▶ [Exercise aim]:
Please copy every line of the records below that holds the word "agent".

▶ [The records]:
··········

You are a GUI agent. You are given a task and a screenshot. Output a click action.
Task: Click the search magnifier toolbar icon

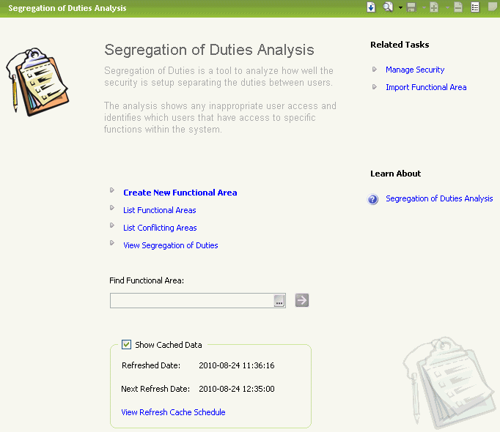tap(388, 7)
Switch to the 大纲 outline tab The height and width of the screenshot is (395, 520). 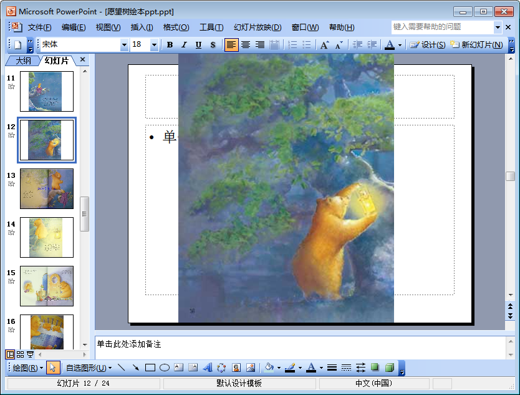(x=23, y=61)
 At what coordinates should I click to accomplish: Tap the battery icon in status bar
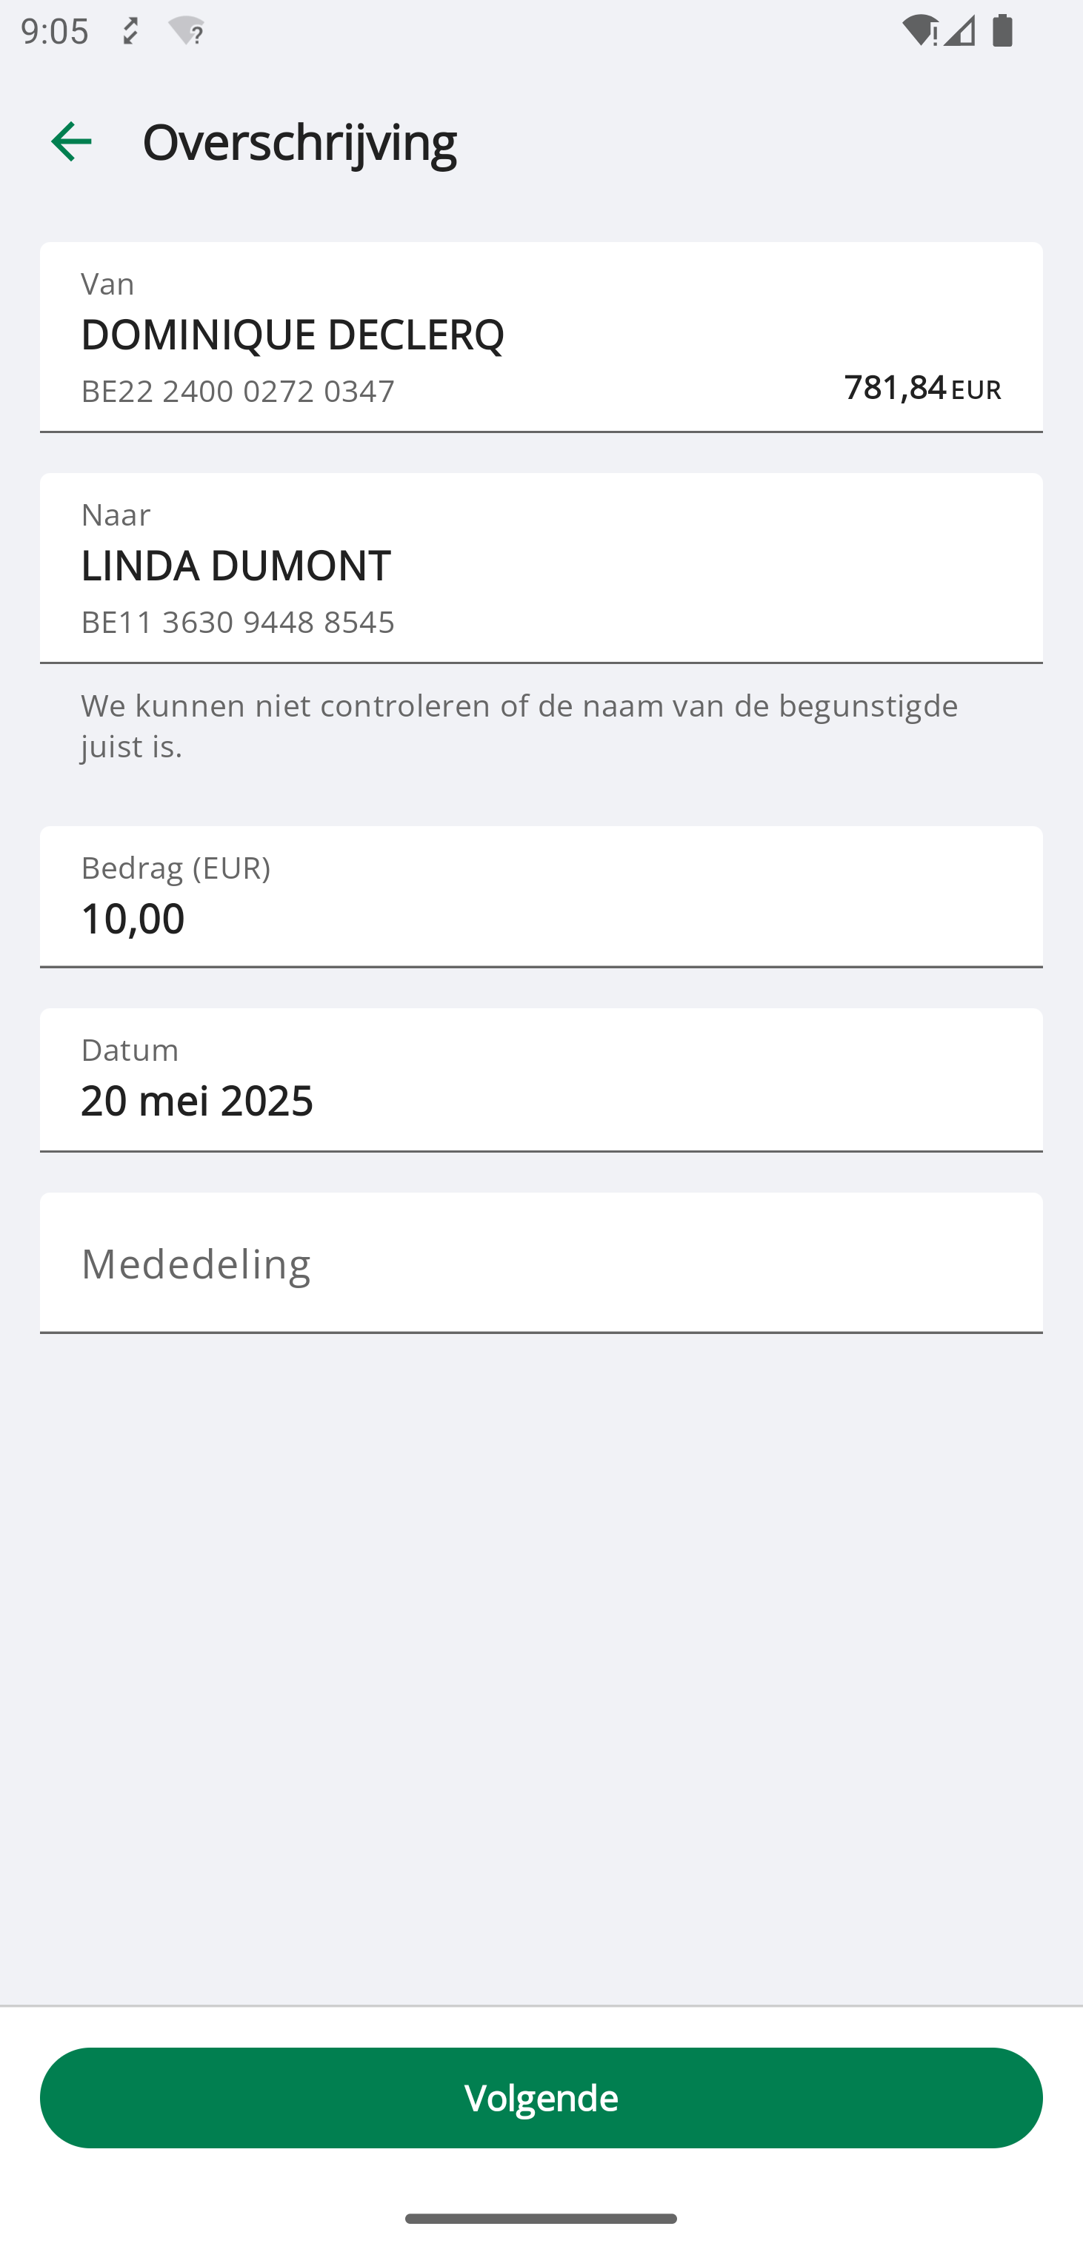pyautogui.click(x=1003, y=31)
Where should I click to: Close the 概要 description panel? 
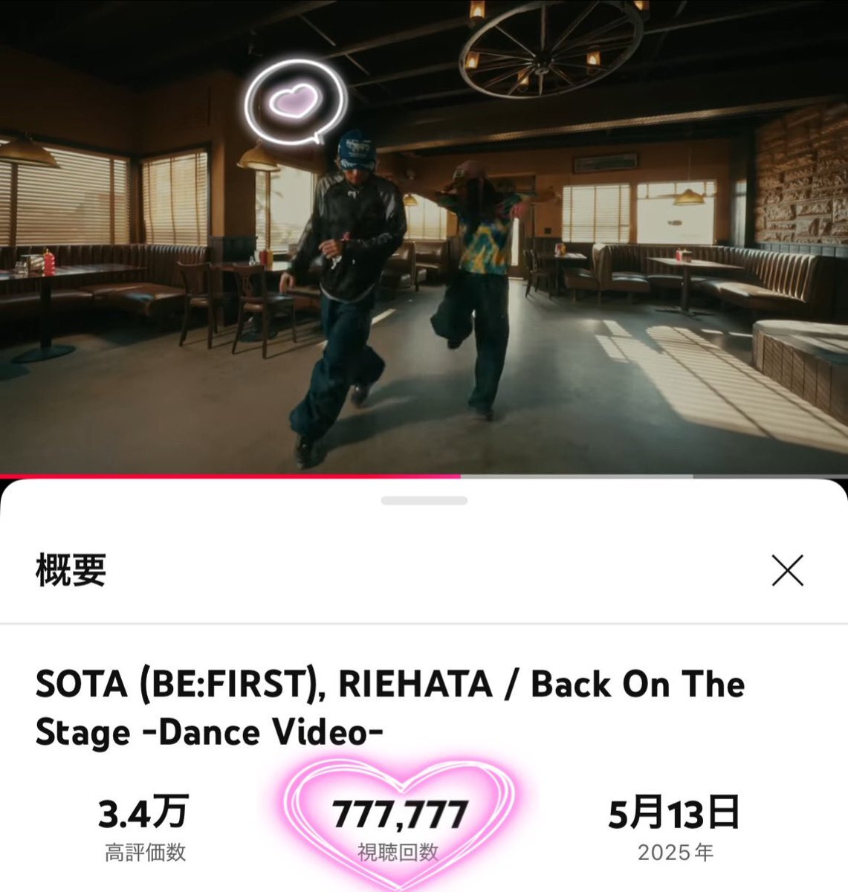(787, 571)
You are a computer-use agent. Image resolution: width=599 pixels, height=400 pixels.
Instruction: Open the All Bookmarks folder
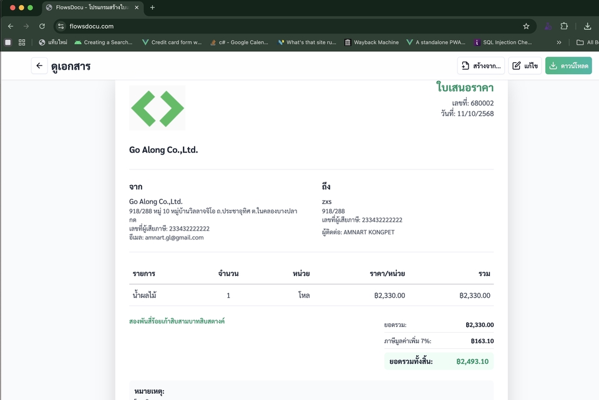587,42

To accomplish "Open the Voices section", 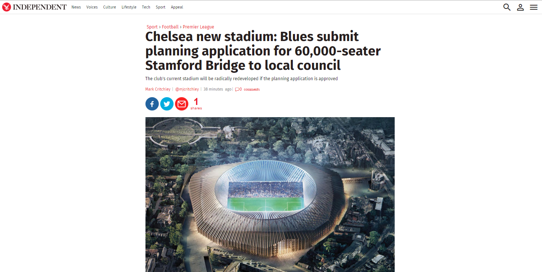I will point(92,7).

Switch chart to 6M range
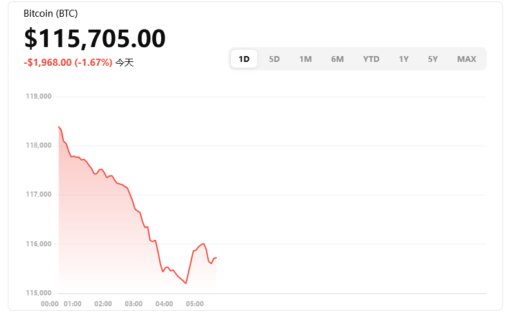337,59
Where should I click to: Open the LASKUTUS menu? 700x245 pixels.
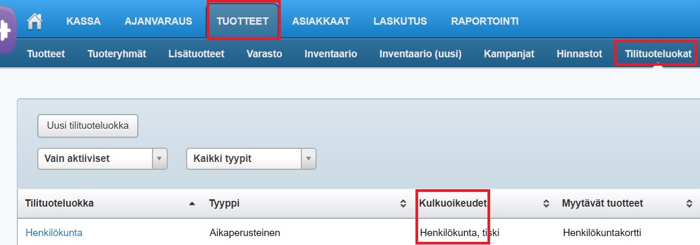click(x=400, y=21)
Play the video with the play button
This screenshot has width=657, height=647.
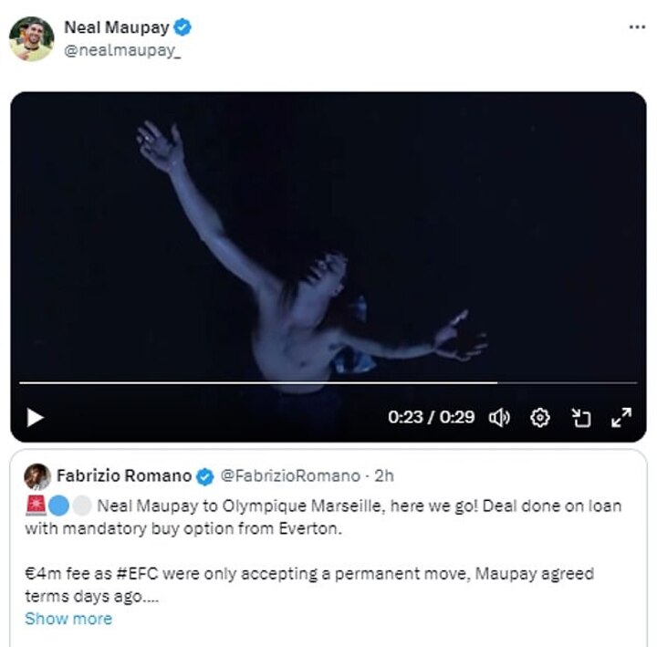click(x=35, y=418)
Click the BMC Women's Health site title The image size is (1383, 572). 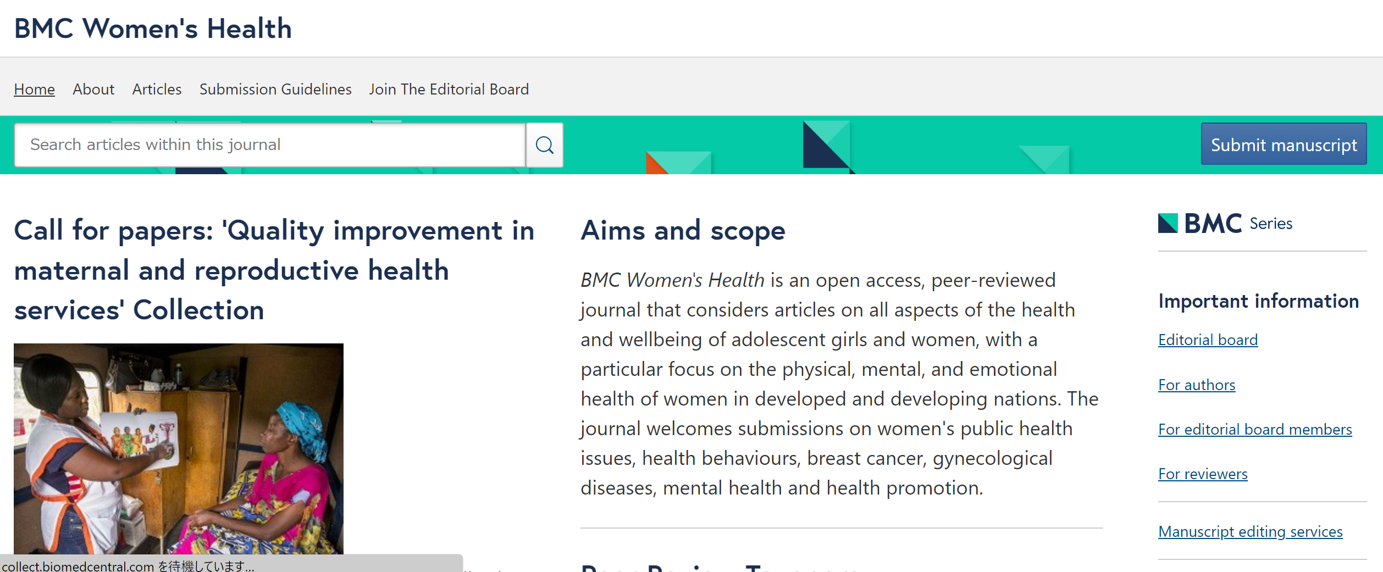click(x=153, y=29)
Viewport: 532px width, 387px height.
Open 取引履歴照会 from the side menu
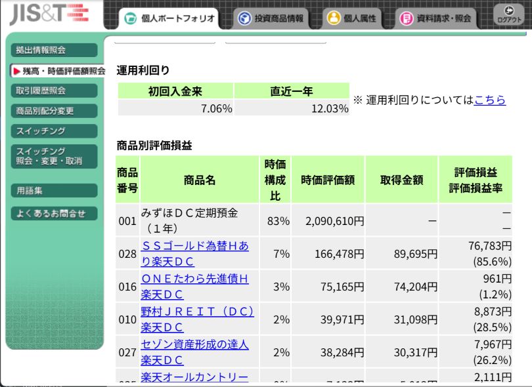(x=54, y=91)
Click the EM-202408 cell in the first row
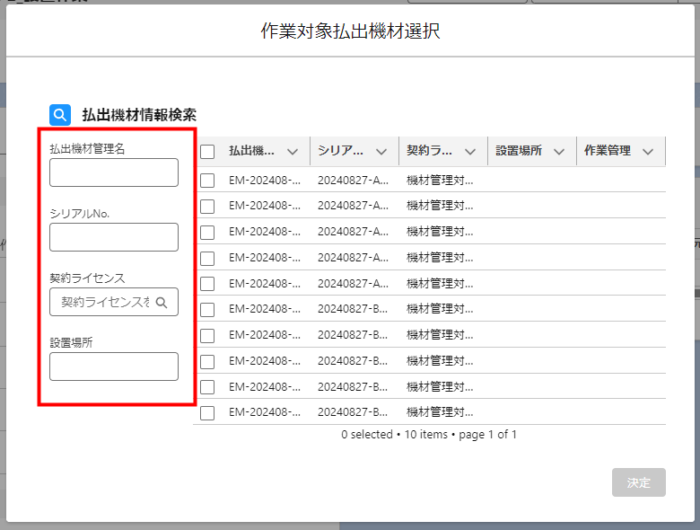This screenshot has height=530, width=700. pyautogui.click(x=263, y=181)
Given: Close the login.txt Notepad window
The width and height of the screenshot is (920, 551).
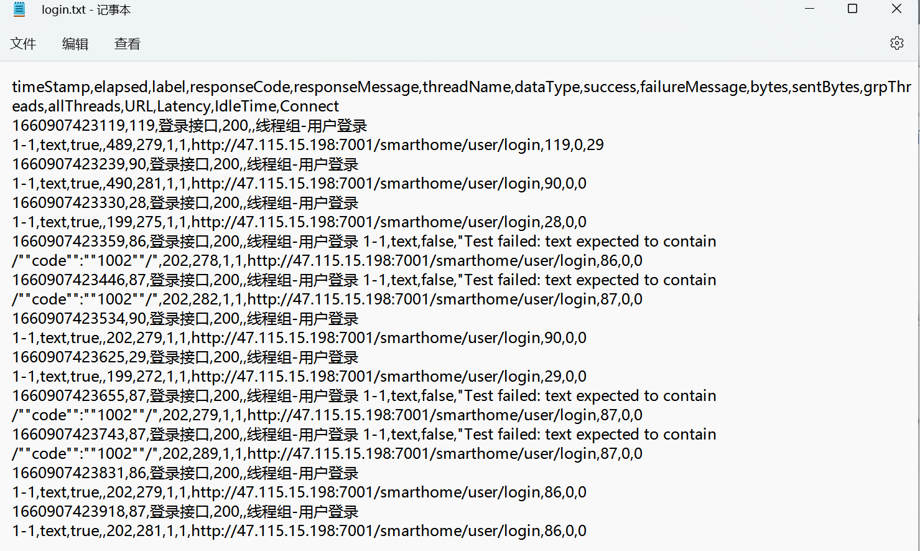Looking at the screenshot, I should [896, 9].
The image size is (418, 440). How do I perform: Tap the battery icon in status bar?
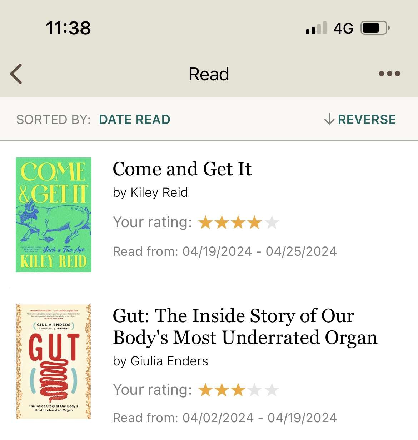click(x=375, y=28)
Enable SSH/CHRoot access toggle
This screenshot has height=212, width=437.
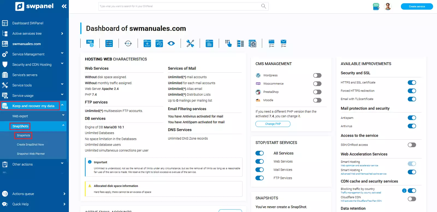click(412, 145)

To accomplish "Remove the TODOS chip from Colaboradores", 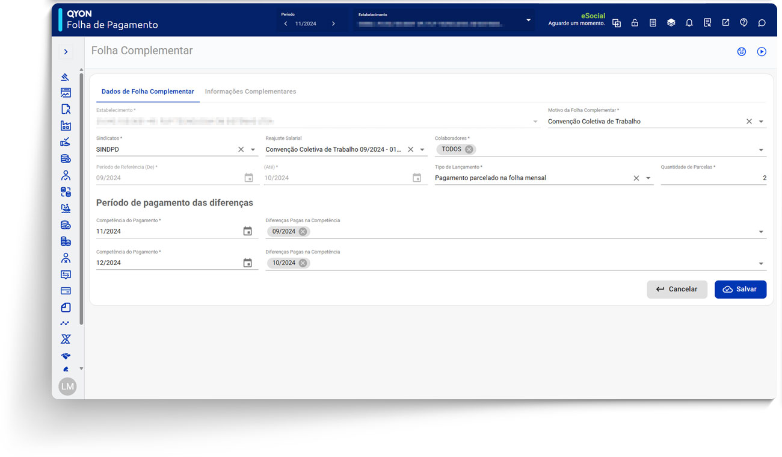I will point(469,149).
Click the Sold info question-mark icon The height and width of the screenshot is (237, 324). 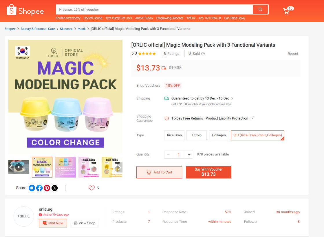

··········

▶ [Task output]:
You are a GUI agent. You are given a task and a screenshot. Output a click action.
You are a computer-use agent. Image resolution: width=599 pixels, height=400 pixels.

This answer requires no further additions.